Vacina "comestível", testes ultra-rápidos e medicamentos mais eficazes. As novidades do combate à covid

26 mar 2022, 08:00
Fármacos contra a covid-19. (Pixabay)

Da prevenção ao diagnóstico e ao tratamento. A ciência tem-se esmerado nos últimos dois anos para fazer frente ao vírus que que teima em não desaparecer.

Se em 2020 pouco ou nada se sabia sobre o SARS-CoV-2, hoje em dia o conhecimento sobre este microrganismo infecioso permitiu que os laboratórios de todo o mundo conseguissem descobrir moléculas e aperfeiçoem tratamentos para combater vírus que matou milhões de pessoas em todo o mundo.

Em Portugal, por exemplo, o Laboratório de Biotecnologia Médica e Industrial – LaBMI do Instituto Politécnico do Porto desenvolveu uma vacina ‘comestível’ apresentada sob a forma de um iogurte líquido “ativado por extrato de cenoura geneticamente modificado que, contrariamente à versão tradicional das vacinas — que trabalha a imunidade humoral — estimula um braço complementar a esta, a imunidade celular”. Ainda não há data para a disponibilização desta vacina.

Este é apenas o exemplo de um dos muitos projetos em desenvolvimento e já desenvolvidos cuja finalidade é apenas uma: travar a propagação do vírus e tratar quem teve a infelicidade de o contrair. 

Apesar de a ciência estar a acelerar o passo nesta luta, a decisão final passa sempre pelos reguladores de saúde - primeiro a Agência Europeia do Medicamento e depois o Infarmed, no caso de Portugal -, o que faz com que algumas das descobertas demorem um pouco a entrar no mercado. Mas mesmo que pareça que alguns resultados chegam tarde, as descobertas poderão abrir horizontes para outras doenças infecciosas ou até mesmo variados tipos de doenças, como a biotecnologia mRNA das vacinas tem feito com o cancro.

Testes mais sensíveis, rápidos e atentos a variantes

Os testes moleculares de amplificação de ácidos nucleicos (TAAN) e os testes rápidos de antigénio (TRAg) são os usados em Portugal (e aqui pode ver os que têm autorização para ser comercializados) e desde o início da pandemia multiplicaram-se as empresas a comercializá-los. Mas até nos testes há avanços à vista.

No início deste ano, um grupo de cientistas da Universidade Fudan, em Xangai, desenvolveu um teste que faz com que o resultado seja ainda mais rápido - e com uma ultrassensibilidade. O protagonista deste feito é um novo sensor, mais concretamente um biossensor eletromecânico que analisa o material genético presente na zaragatoa.

“Implementamos um biossensor eletromecânico para a detecção do SARS-CoV-2 num dispositivo protótipo integrado e portátil e mostramos que detectou (o RNA do vírus) em menos de quatro minutos”, lê-se no artigo da Nature Biomedical Engineering. Nos testes realizados para o estudo não houve qualquer falso negativo.

Entradas listadas -
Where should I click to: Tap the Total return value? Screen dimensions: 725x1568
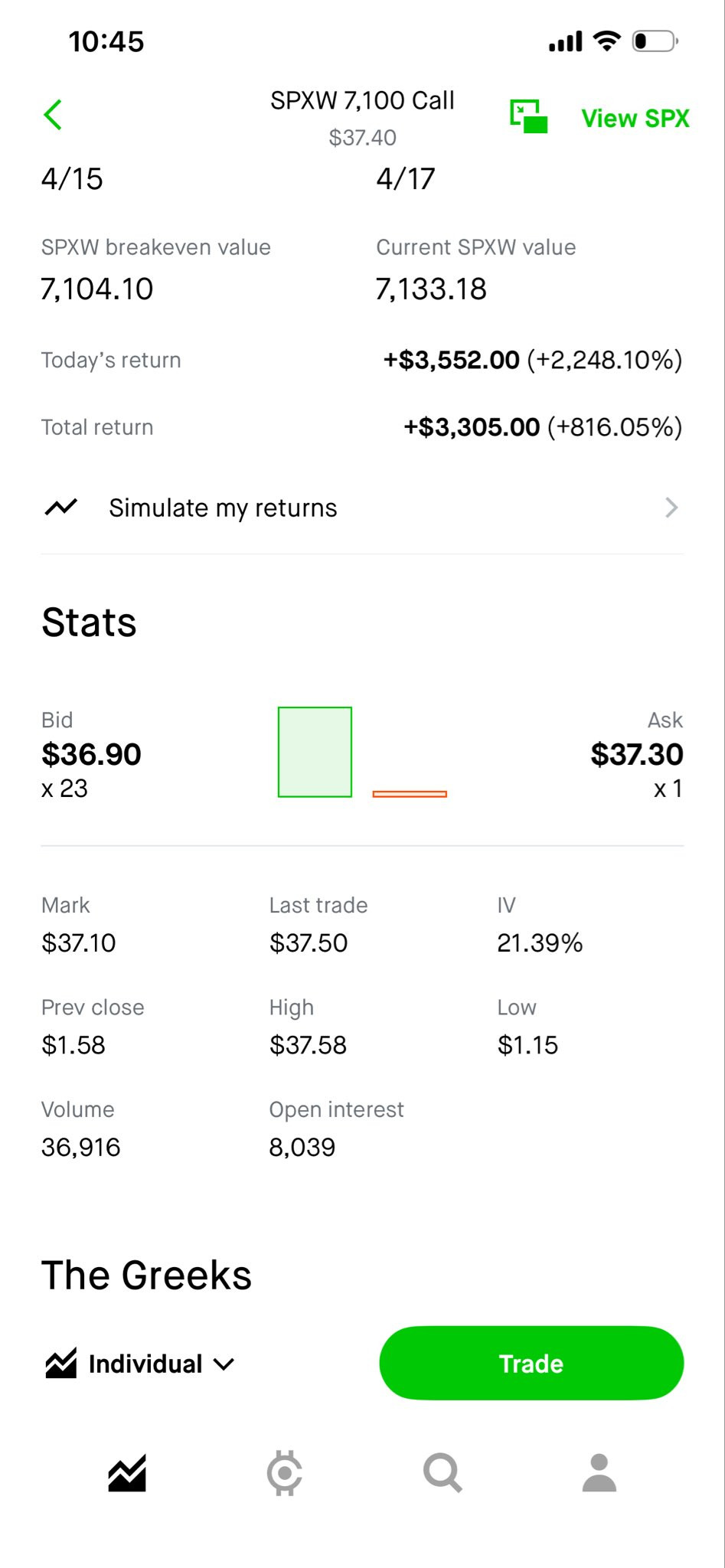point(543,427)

...

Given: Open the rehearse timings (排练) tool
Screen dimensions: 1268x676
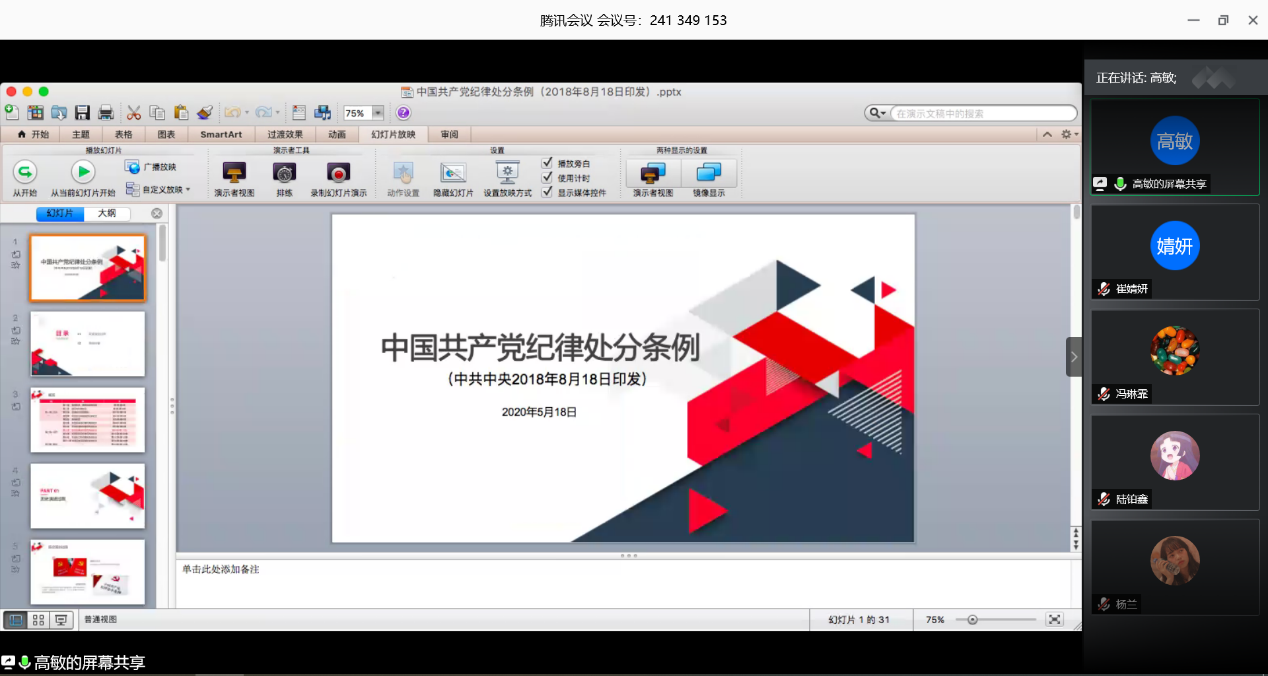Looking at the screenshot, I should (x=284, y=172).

Tarefas a realizar -
**A.** Edita o artigo sobre o combate à covid e reproduz o trecho que começa em "26 mar 2022, 08:00" e vai até "em não desaparecer.", com "ciência" trocado por "investigação".
**B.** Segundo o artigo sobre o combate à covid, que laboratório desenvolveu a vacina "comestível"?
**C.** Com base no artigo sobre o combate à covid, explica por que motivo algumas das descobertas demoram a entrar no mercado.
A listagem provém de outra fonte.

Soluções das tarefas -
**A.**
26 mar 2022, 08:00
Fármacos contra a covid-19. (Pixabay)

Da prevenção ao diagnóstico e ao tratamento. A investigação tem-se esmerado nos últimos dois anos para fazer frente ao vírus que que teima em não desaparecer.

**B.** O Laboratório de Biotecnologia Médica e Industrial – LaBMI do Instituto Politécnico do Porto.

**C.** A decisão final cabe sempre aos reguladores de saúde. No caso de Portugal, decide primeiro a Agência Europeia do Medicamento e depois o Infarmed.